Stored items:
###
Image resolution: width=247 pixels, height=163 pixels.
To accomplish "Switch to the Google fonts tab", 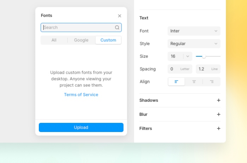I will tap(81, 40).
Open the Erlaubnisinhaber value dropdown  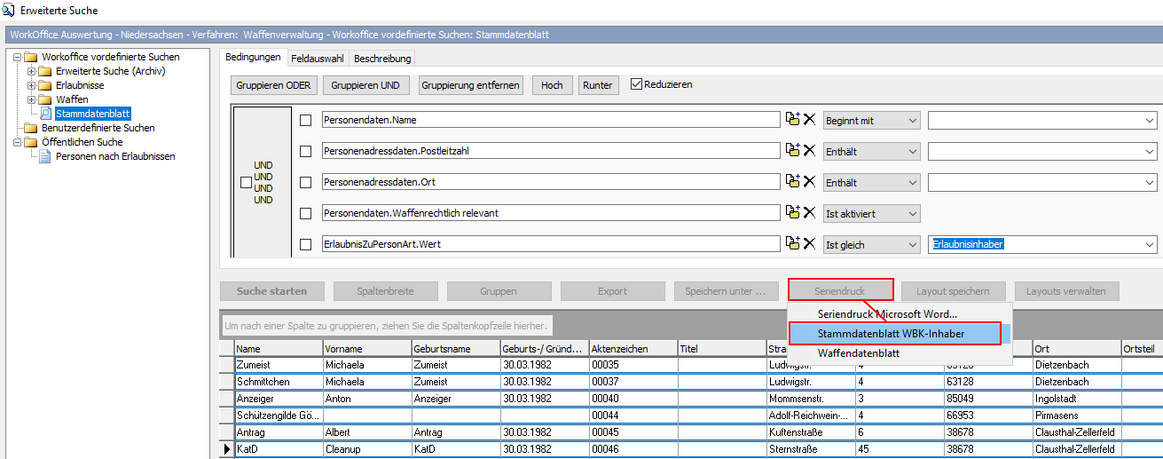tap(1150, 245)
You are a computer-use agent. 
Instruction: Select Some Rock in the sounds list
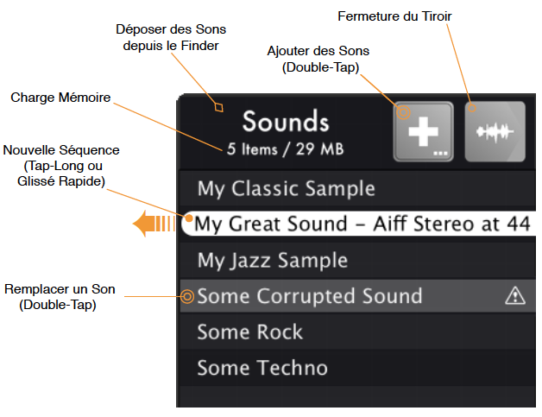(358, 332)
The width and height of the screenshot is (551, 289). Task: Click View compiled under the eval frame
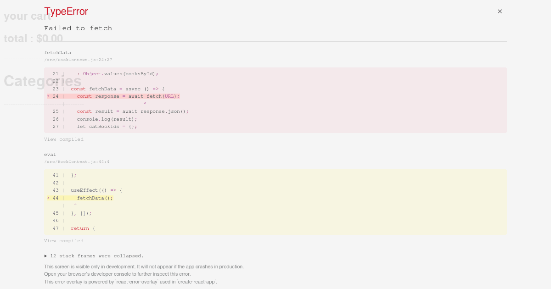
###
• _Exercise brief_
Scan the data above for the word "height" and report every line where it is found.

• _Response_
Image resolution: width=247 pixels, height=163 pixels.
The width and height of the screenshot is (551, 289). Task: Click View compiled under the eval frame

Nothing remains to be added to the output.